Le licenciement de plus de 170 de ses vendeurs (dont plus de 90% de ceux de son navire amiral à Daumesnil) en 2010 a indéniablement accéléré la débâcle, selon un représentant des salariés. « L’enseigne y a perdu une bonne part de son expertise et donc de son attractivité, estime-t-il. La clientèle des passionnés exigeants est allée voir ailleurs et seuls sont restés les clients opportunistes à la recherche du prix ».

Quant à l’activité online, qui devait permettre de relancer les ventes, c’est un échec, toujours selon notre interlocuteur. Du temps du précédent actionnaire, une guerre intestine l’a longtemps empêchée de grossir. Et, depuis le rachat par Hugues Mulliez il y a trois ans, les ventes n’ont cessé de reculer. Le site ne ferait désormais plus en un mois que ce qu’il facturait autrefois en une semaine.
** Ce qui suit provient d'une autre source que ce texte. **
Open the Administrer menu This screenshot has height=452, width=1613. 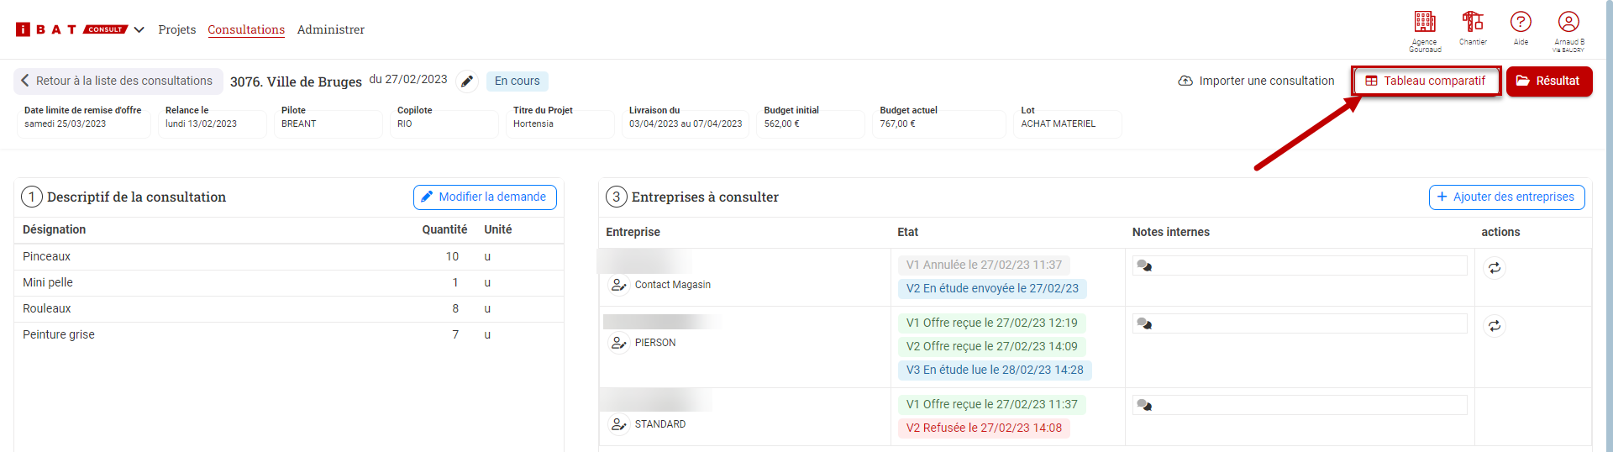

En cause, un logiciel de gestion intégré défaillant, des écarts de stock à répétition, des délais non respectés, des produits vendus alors qu’ils n’étaient pas disponibles et donc jamais livrés, une carte adhérents retirée sans report des points capitalisés… Et pour couronner le tout, des commerciaux Web qui viennent d’apprendre qu’ils auraient été les premières victimes de la restructuration envisagée en cas de succès de la cession partielle.

Dans ces conditions, il est probable qu’il ne soit même pas nécessaire de passer par la case restructuration. Faute de repreneur déclaré le 5 juillet, à l’issue du délai de remise des dossiers, le tribunal de commerce pourrait prononcer dès la fin juillet la liquidation judiciaire avec poursuite d’activité pendant quelques semaines le temps d’écouler les stocks.